» **Your assignment**:
Locate "Viewport: 1024px width, 667px height." in the listing. Transcribe the line that contains it and every line that follows, through the last, omitting all pictures.
::: Given information :::
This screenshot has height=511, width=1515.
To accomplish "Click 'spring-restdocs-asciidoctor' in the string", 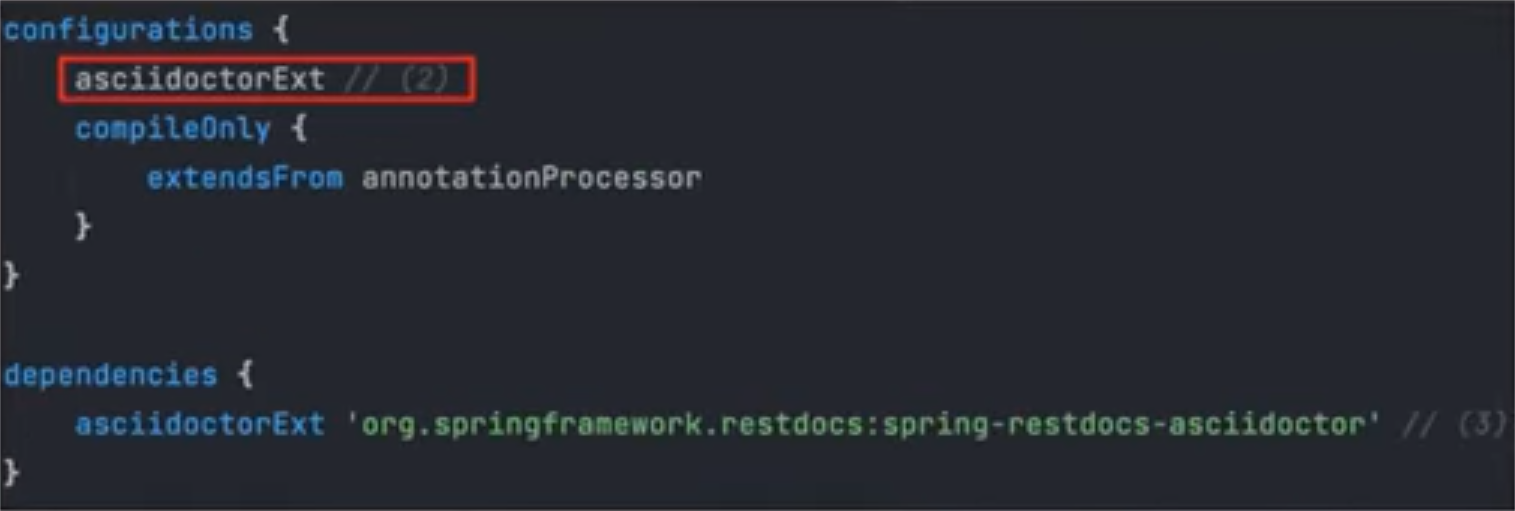I will pos(1110,425).
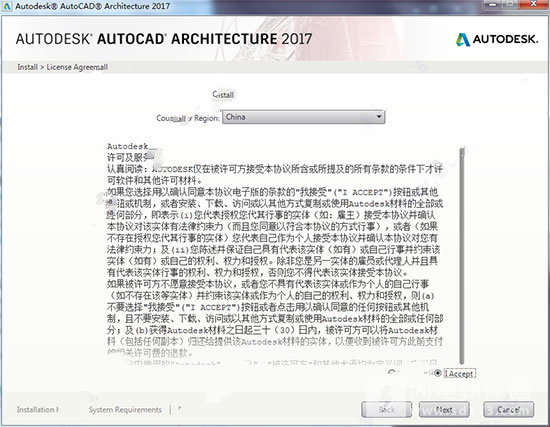
Task: Click the license text scrollbar thumb
Action: pyautogui.click(x=462, y=256)
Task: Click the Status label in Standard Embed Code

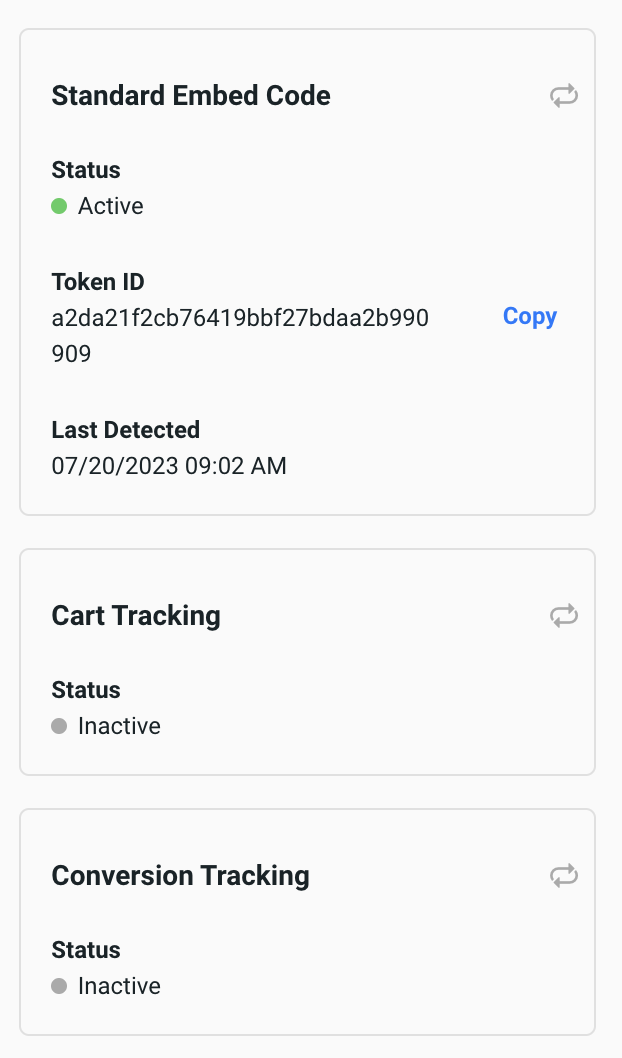Action: [x=86, y=170]
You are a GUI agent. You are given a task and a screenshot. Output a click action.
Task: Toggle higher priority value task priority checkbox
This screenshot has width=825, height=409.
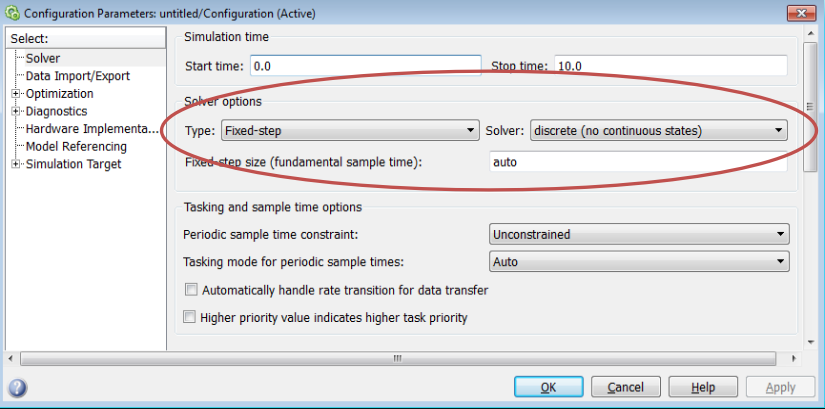(x=191, y=318)
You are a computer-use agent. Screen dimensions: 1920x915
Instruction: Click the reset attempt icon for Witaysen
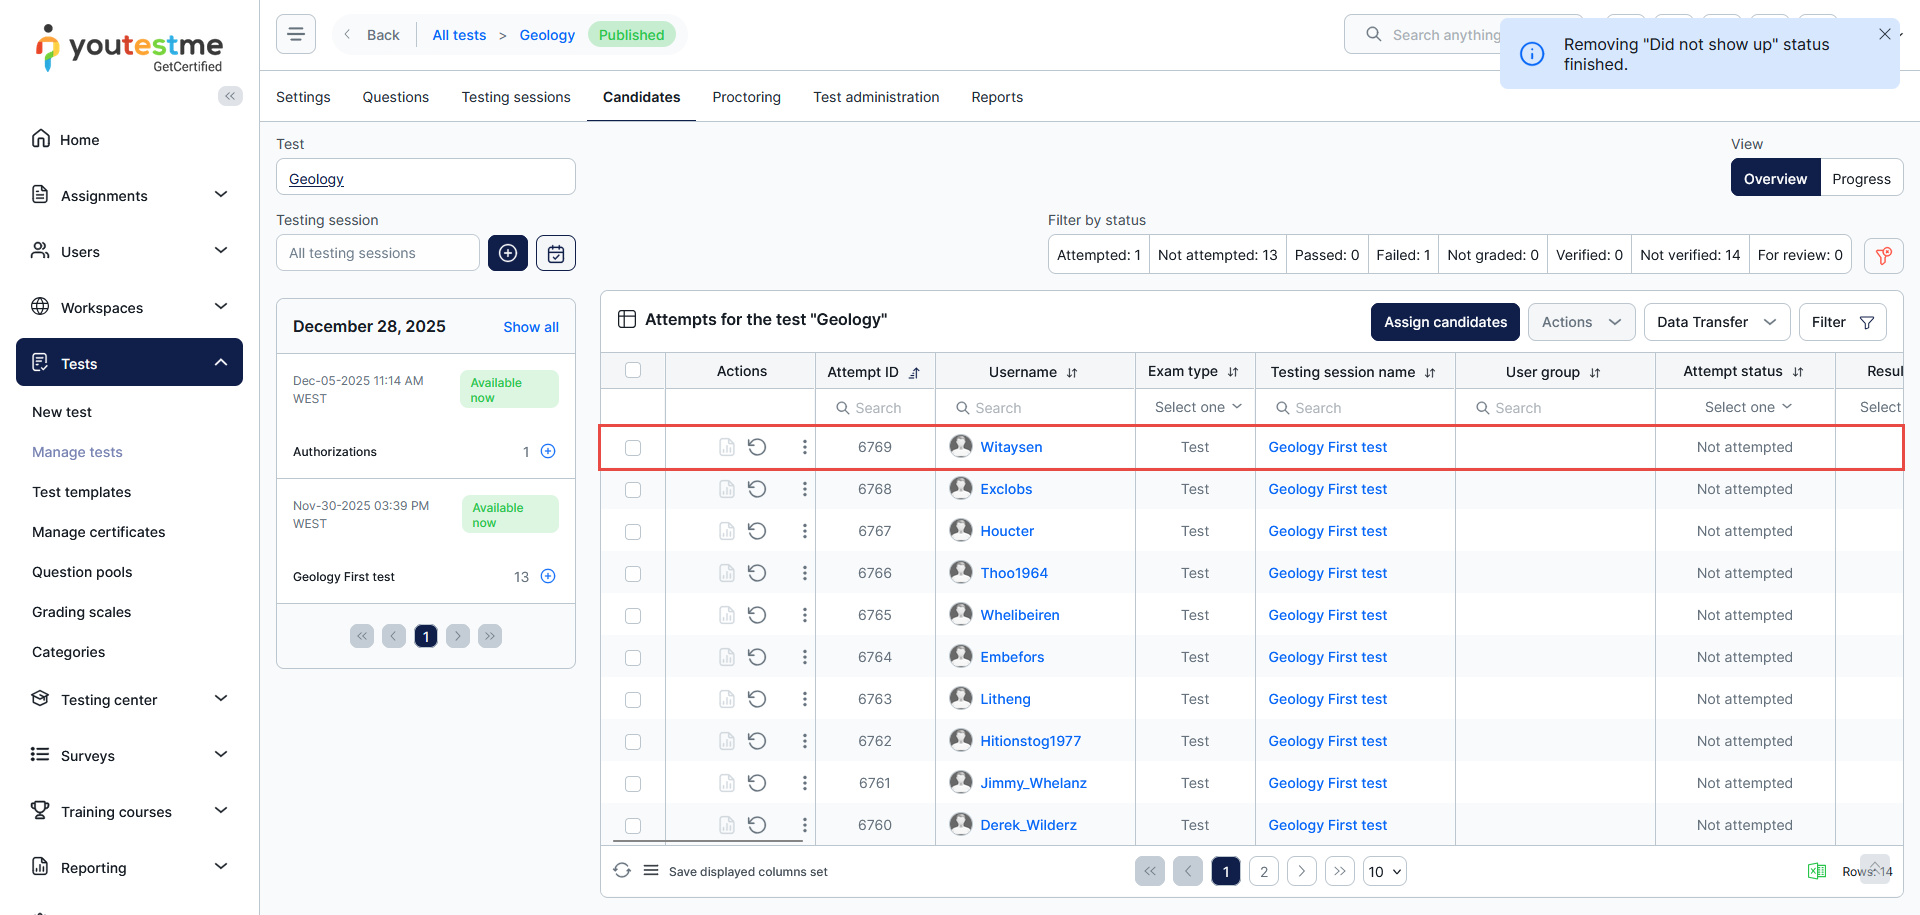click(x=757, y=447)
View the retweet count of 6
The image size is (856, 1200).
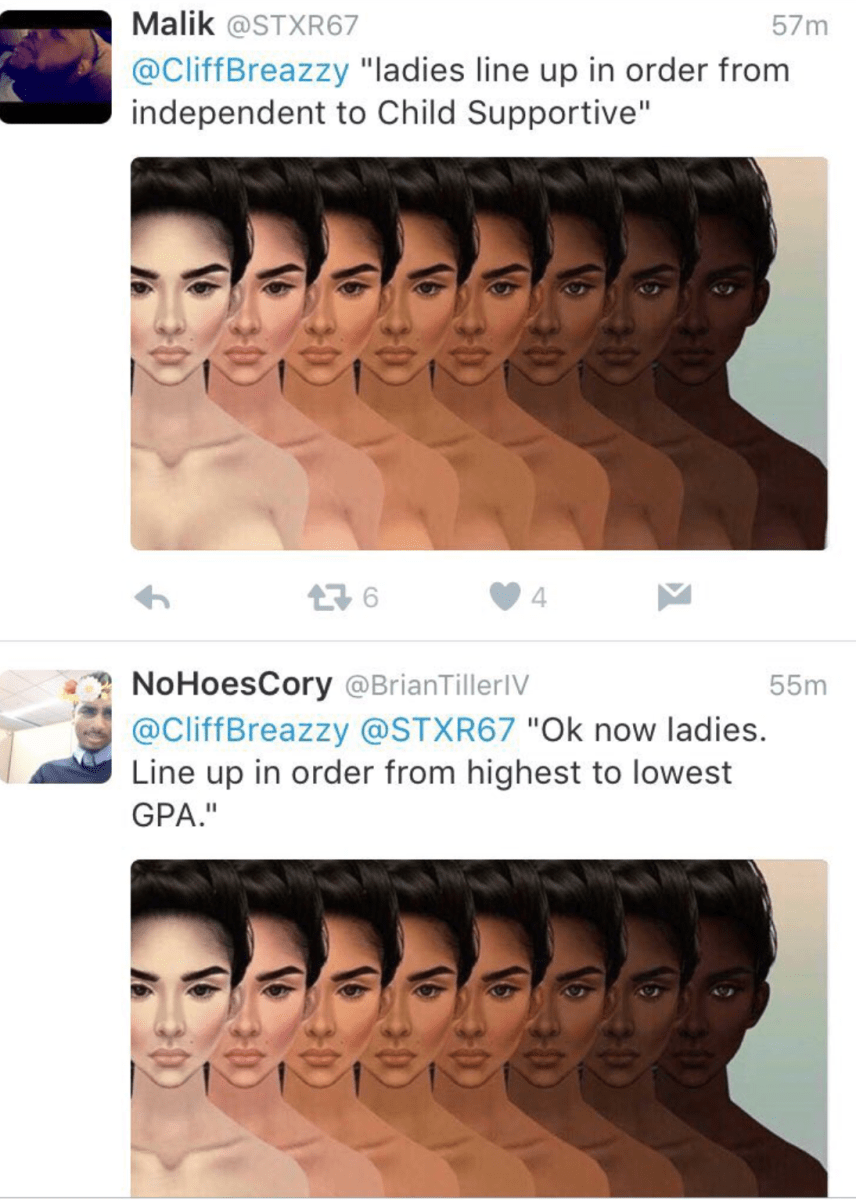pyautogui.click(x=370, y=598)
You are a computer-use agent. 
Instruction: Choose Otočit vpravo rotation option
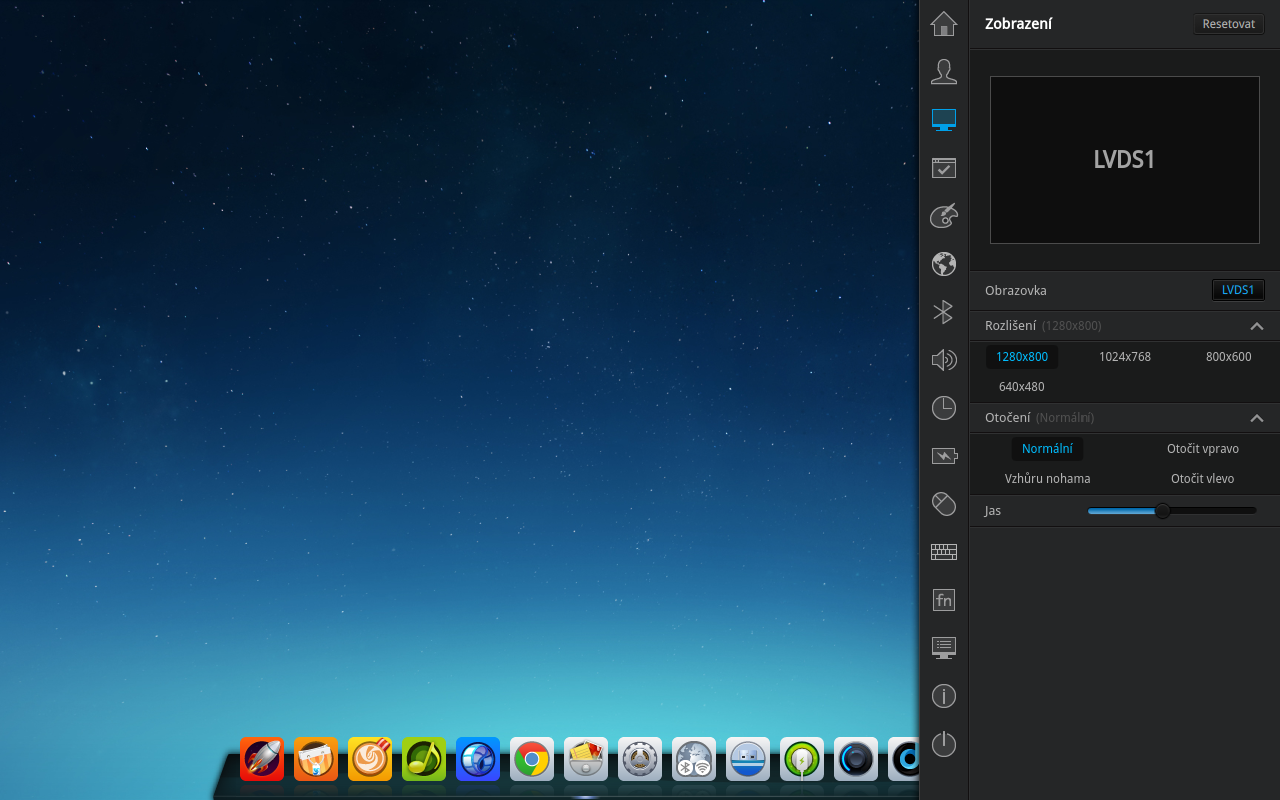pos(1202,448)
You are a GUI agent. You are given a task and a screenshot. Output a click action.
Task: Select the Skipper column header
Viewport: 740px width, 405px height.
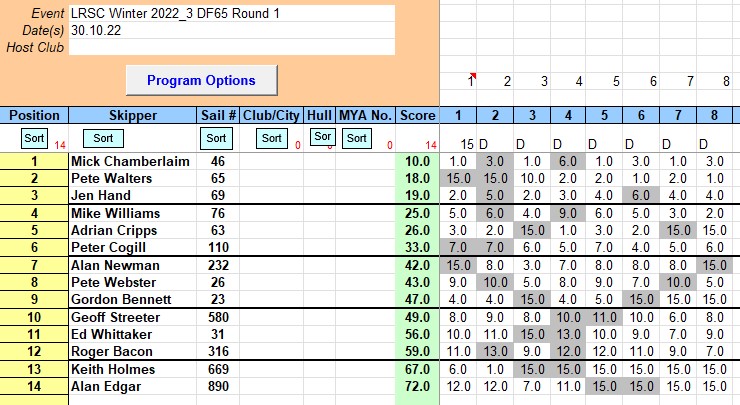(132, 115)
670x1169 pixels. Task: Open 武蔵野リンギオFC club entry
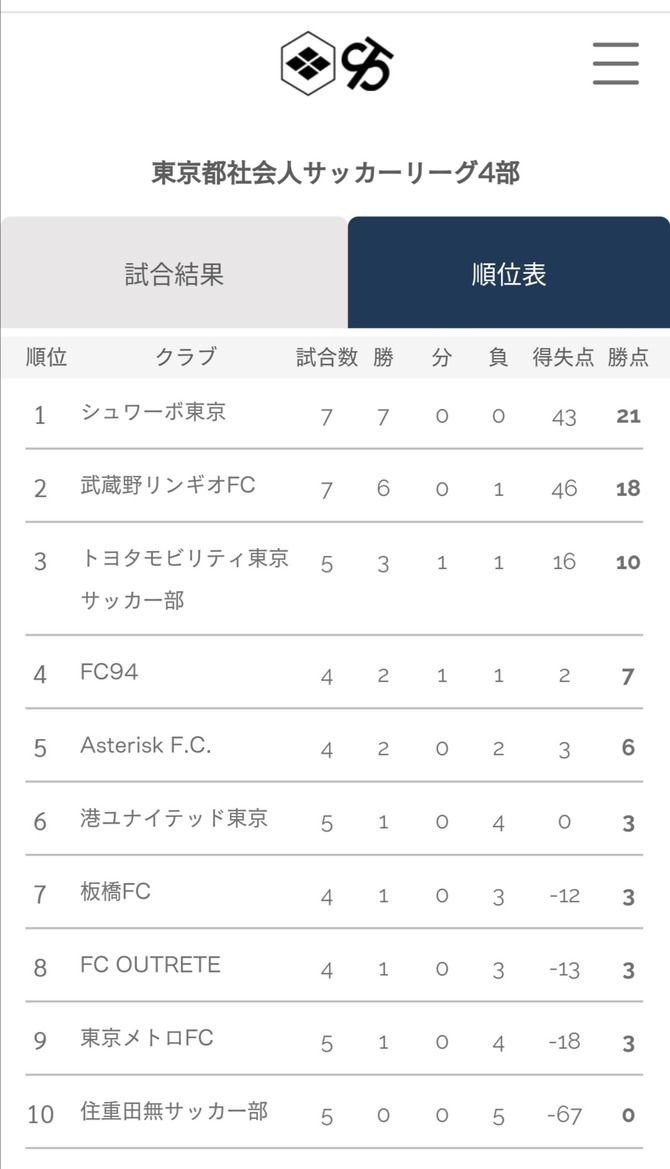pos(168,485)

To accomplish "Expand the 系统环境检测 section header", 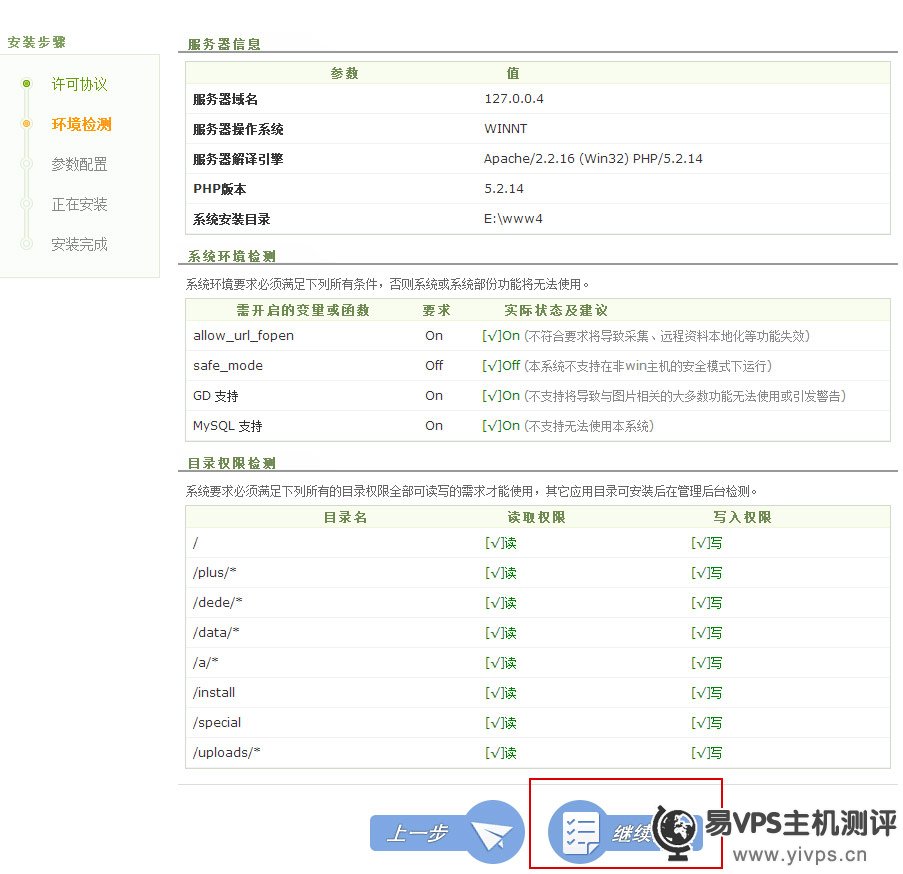I will [x=229, y=256].
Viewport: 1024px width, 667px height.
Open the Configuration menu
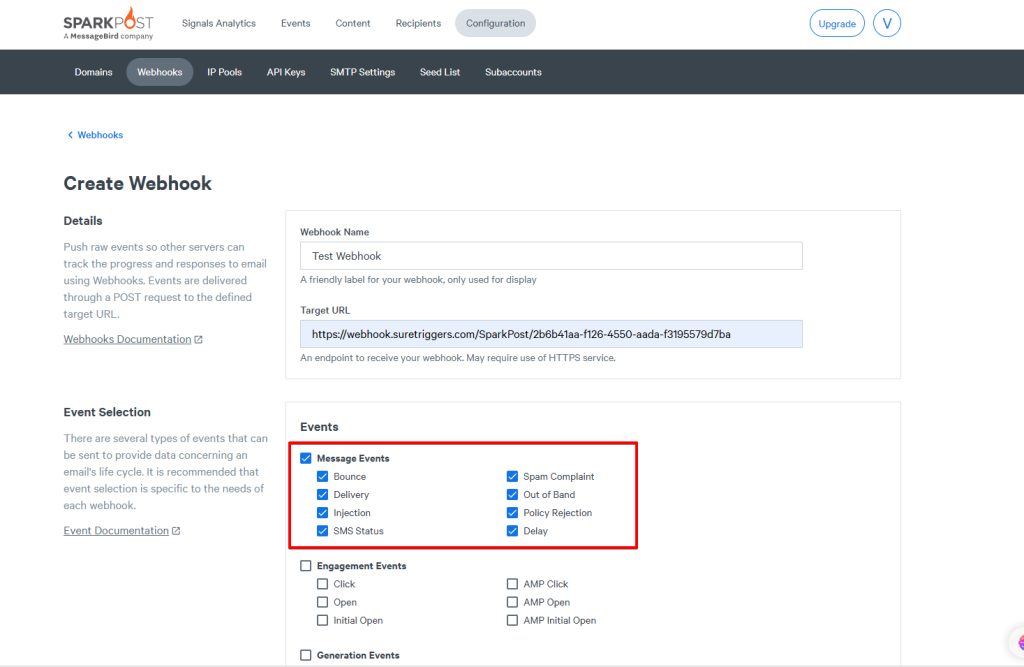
:::
» **The answer**:
Viewport: 1024px width, 667px height.
Open the Configuration menu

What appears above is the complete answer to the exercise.